1998 Mid-Continent Conference baseball tournament
- Teams: 6
- Format: Double-elimination
- Finals site: J. L. Johnson Stadium; Tulsa, Oklahoma;
- Champions: Oral Roberts (1st title)
- Winning coach: Sunny Golloway (1st title)
- MVP: Paul Weeks (Oral Roberts)

= 1998 Mid-Continent Conference baseball tournament =

The 1998 Mid-Continent Conference Tournament took place from May 7 through 10. The top three regular season finishers of each of the league's two divisions met in the double-elimination tournament held at J. L. Johnson Stadium on the campus of Oral Roberts University in Tulsa, Oklahoma.
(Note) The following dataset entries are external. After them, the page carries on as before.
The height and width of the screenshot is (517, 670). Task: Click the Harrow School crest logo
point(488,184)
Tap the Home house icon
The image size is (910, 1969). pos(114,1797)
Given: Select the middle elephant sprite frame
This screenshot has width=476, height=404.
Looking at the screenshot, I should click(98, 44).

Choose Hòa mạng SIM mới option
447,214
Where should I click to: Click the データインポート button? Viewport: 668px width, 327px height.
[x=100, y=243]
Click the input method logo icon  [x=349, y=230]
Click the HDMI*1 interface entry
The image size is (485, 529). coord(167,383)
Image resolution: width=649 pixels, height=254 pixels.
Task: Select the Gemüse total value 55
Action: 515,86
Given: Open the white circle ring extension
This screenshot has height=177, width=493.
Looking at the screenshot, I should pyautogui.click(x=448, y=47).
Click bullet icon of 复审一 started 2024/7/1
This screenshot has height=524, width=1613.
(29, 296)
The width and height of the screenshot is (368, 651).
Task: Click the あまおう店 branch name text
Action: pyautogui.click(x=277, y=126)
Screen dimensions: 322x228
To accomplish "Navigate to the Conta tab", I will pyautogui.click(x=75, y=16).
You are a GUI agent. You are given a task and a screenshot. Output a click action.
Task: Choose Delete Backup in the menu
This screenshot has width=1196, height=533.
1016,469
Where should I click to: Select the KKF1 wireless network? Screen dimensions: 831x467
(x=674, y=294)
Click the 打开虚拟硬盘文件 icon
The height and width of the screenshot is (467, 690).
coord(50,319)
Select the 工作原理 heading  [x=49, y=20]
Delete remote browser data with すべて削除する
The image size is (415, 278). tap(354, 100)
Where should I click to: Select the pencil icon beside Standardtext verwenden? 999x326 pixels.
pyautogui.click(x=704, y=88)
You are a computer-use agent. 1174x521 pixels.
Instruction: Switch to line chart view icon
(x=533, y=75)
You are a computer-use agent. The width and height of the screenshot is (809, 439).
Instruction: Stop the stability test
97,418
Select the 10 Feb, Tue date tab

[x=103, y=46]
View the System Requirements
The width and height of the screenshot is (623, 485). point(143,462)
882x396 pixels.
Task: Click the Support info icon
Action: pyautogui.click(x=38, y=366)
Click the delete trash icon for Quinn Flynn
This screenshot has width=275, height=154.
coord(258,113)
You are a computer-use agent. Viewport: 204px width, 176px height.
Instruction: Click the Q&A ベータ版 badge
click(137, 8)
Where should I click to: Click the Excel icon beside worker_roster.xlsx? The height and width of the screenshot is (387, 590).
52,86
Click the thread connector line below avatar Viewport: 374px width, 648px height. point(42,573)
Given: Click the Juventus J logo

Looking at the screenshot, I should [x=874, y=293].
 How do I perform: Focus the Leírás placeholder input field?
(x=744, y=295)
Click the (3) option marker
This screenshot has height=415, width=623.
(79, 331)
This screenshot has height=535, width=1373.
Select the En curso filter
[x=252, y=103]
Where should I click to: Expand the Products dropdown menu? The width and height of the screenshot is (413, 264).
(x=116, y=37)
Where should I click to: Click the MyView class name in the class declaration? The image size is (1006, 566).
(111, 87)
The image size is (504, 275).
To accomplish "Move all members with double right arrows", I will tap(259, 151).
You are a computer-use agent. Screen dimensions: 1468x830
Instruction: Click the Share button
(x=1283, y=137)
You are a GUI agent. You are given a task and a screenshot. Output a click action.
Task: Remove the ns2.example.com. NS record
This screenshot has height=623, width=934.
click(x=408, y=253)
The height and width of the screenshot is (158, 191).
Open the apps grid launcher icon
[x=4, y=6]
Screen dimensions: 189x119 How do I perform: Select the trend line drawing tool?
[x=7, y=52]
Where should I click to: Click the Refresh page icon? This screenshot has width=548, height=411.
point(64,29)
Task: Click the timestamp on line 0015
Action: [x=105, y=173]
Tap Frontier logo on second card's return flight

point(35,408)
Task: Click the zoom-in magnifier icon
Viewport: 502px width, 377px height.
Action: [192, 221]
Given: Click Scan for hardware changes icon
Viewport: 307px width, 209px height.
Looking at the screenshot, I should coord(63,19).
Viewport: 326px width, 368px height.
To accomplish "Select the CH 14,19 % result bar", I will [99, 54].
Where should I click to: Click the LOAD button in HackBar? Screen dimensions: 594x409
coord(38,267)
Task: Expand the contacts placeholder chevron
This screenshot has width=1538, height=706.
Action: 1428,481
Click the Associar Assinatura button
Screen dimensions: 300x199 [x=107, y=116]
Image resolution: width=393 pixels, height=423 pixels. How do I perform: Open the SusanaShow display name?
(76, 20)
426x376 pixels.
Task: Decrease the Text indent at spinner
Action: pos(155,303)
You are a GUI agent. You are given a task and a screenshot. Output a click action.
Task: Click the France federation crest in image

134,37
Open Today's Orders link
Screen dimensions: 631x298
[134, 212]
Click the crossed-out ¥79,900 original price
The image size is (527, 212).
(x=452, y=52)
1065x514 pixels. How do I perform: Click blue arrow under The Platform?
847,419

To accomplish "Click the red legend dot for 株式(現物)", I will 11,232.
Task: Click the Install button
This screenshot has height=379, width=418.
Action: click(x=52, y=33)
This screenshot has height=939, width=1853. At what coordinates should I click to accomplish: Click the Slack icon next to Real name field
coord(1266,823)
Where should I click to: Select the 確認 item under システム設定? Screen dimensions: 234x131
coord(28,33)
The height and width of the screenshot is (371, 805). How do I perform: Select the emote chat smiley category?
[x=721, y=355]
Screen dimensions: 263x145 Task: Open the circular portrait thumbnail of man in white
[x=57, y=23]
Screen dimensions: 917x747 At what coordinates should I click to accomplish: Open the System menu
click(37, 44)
New member won the tournament for the first time.

==Format and seeding==
The top three teams from each division advanced to the tournament.

East Division
| Team | W | L | Pct. | GB | Seed |
|---|---|---|---|---|---|
| C.W. Post | 12 | 2 | .857 | — | 1E |
| Youngstown State | 5 | 6 | .455 | 5.5 | 2E |
| Central Connecticut | 6 | 8 | .429 | 6 | 3E |
| Pace | 5 | 7 | .417 | 6 | — |
| NYIT | 5 | 10 | .333 | 7.5 | — |

West Division
| Team | W | L | Pct. | GB | Seed |
|---|---|---|---|---|---|
| Oral Roberts | 18 | 6 | .750 | — | 1W |
| Valparaiso | 13 | 9 | .591 | 4 | 2W |
| Western Illinois | 12 | 10 | .545 | 5 | 3W |
| Chicago State | 9 | 14 | .391 | 8.5 | — |
| Northeastern Illinois | 5 | 19 | .208 | 13 | — |

==Tournament==

===Game-by-game results===

| Game | Winner | Score | Loser | Comment |
|---|---|---|---|---|
| 1 | (1W) Oral Roberts | 5–3 | (3E) Central Connecticut |  |
| 2 | (2W) Valparaiso | 12–3 | (2E) Youngstown State |  |
| 3 | (3W) Western Illinois | 12–11 | (1E) C.W. Post |  |
| 4 | (3E) Central Connecticut | 3–0 | (2E) Youngstown State | Youngstown State eliminated |
| 5 | (1W) Oral Roberts | 12–5 | (1E) C.W. Post | C.W Post eliminated |
| 6 | (2W) Valparaiso | 6–4 | (3W) Western Illinois |  |
| 7 | (3W) Western Illinois | 14–2 | (3E) Central Connecticut | Central Connecticut eliminated |
| 8 | (1W) Oral Roberts | 7–4 | (2W) Valparaiso |  |
| 9 | (2W) Valparaiso | 9–3 | (3W) Western Illinois | Western Illinois eliminated |
| 10 | (1W) Oral Roberts | 12–10 | (2W) Valparaiso | Oral Roberts wins Mid-Con Championship |

==All-Tournament Team==

| Name | School |
|---|---|
| Derek Dixon | Oral Roberts |
| Bryan Gann | Oral Roberts |
| Mike Hill | Oral Roberts |
| Scott Martin | Central Connecticut State |
| Andrew Mosher | Oral Roberts |
| Ryan Poepard | Valparaiso |
| Anthony Rogers | Western Illinois |
| J.J Swiatkowski | Valparaiso |
| Eric Vandeventer | Oral Roberts |
| Paul Weeks | Oral Roberts |
| Tom Wigand | C.W. Post |
| Justin Wohlers | Western Illinois |

===Tournament Most Valuable Player===
Paul Weeks of Oral Roberts was named Tournament MVP.